Historias de coraje. A pesar de sus pesares, este niño tiene más suerte de la que han tenido los estudiantes de medicina que hoy son el orgullo del batey. No tiene que, como ellos, caminar cuatro kilómetros cada día para ir a la escuela básica en Palo Alto, pues desde 1998 hay una escuela primaria en el batey Algodón.
Luego de la primera alfabetización radial, los futuros médicos terminaron la educación básica a fuerza de caminar cuatro kilómetros al día, cuando no había dinero para pagar el transporte, es decir, casi a diario. "A mí no me gustaba la escuela, mi mamá todos los días salía con un palo para obligarme a ir. No me gustaba porque tenía que caminar a pie y como mi mamá trabajaba, a veces cuando volvía no tenía comida hecha", comenta Pedro, a carcajadas, mientras mira a su hermano Joel Antonio, quien trabaja como chófer en el consorcio azucarero.
Durante la educación primaria, su hermano fue mejor estudiante, pero finalmente decidió dejar los estudios para trabajar.
Además de estas dificultades, Pedro tenía que enfrentarse con la discriminación, que lo tocaba como bateyero y como descendiente de Bertha García Joseph, una mujer domínico-haitiana. "Los muchachos de los otros pueblos nos decían haitianos, bateyeros, cuando íbamos a la escuela, cuando jugábamos y uno siendo niño no entendía bien esas cosas, ahora no me importa", dice.
Contra el entorno. El pastor evangélico Desiderio Corniel, padre del “médico interno” Charison, cuenta que para que su hijo fuera a la universidad, hubo restringir el gasto de la casa, porque la beca no le era suficiente para tener una vida sin estrecheces.
"Yo les digo a los muchachos de aquí que aprendan, que estudien para que no sean como uno, que la azada sólo lleva para atrás, la escritura va hacia adelante", enfatiza el pastor, de nacionalidad haitiana, quien desde hace cuatro años tiene una parcela. Antes se dedicaba a cultivar tierras ajenas.

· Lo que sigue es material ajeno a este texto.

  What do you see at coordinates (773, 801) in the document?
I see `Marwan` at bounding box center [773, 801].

Pero, no todos podrán seguir con la escritura. Unos 15 estudiantes además de los dos que estudian medicina están en la universidad y 25 se encuentran en lista de espera. La organización no dispone de becas para todos y la mayoría de las familias no pueden costear los gastos.

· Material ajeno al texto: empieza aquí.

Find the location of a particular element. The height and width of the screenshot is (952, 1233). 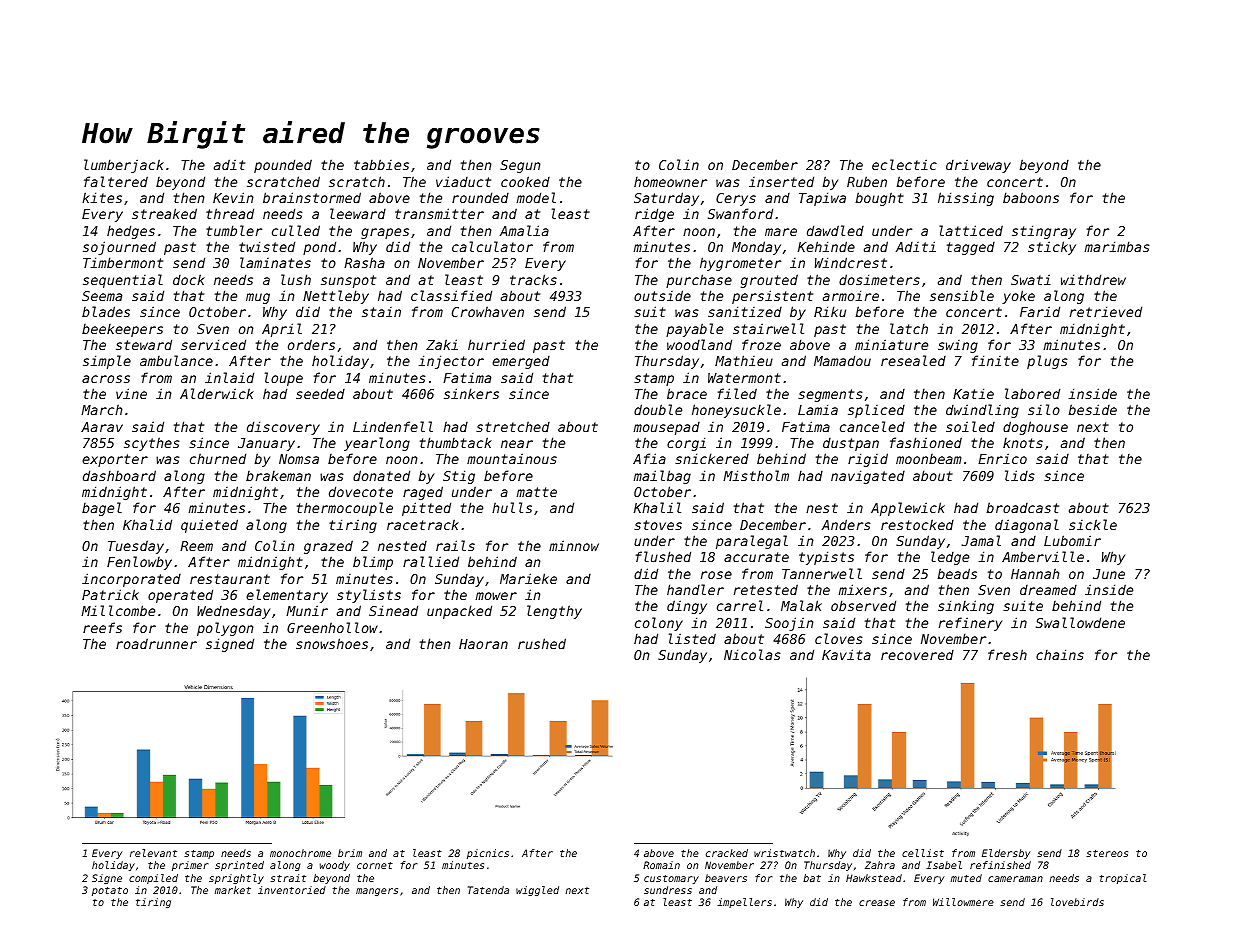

Maritza Peña de Niños de las Naciones explica que Educación apenas paga cinco de los diez maestros que imparten docencia en la escuela básica, que alberga a 270 estudiantes.
La escuela fue construida y es mantenida por la asociación civil desde 1998, cuando se cumplió uno de los sueños de un batey donde algo ha cambiado, aunque la pobreza se imponga en los hijos de los braceros como antes en sus padres, trabajadores del azúcar.
Un hijo de Hilda, la alfabetizadora, es obrero y otro cursa el bachillerato y practica béisbol. Jusni Franciani, el marido de la maestra, un ex trabajador del ingenio, sueña con que su muchacho termine la universidad para que su familia empiece a dejar atrás la caña y el cemento.